◆ **Problem details**: Taking the listing below, restate word for word each line from the line with "Given: Open the Store shopping cart button" to the line with "This screenshot has height=422, width=800.", ends included, and stop there.
** Opening Data shown block **
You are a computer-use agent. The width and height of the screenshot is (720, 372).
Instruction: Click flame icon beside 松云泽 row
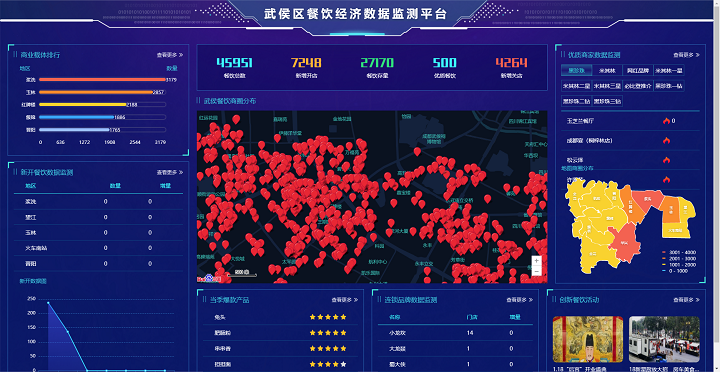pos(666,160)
** Closing Data shown block **
** Opening Data shown block **
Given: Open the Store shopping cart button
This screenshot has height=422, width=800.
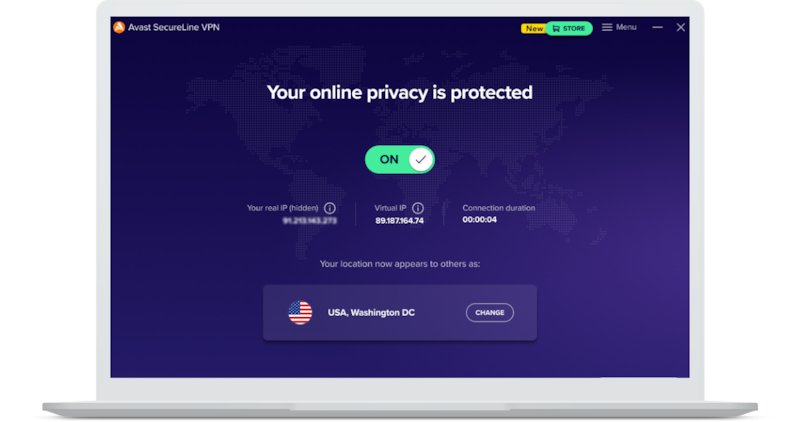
** Closing Data shown block **
◆ **Task answer**:
Given: Open the Store shopping cart button
This screenshot has height=422, width=800.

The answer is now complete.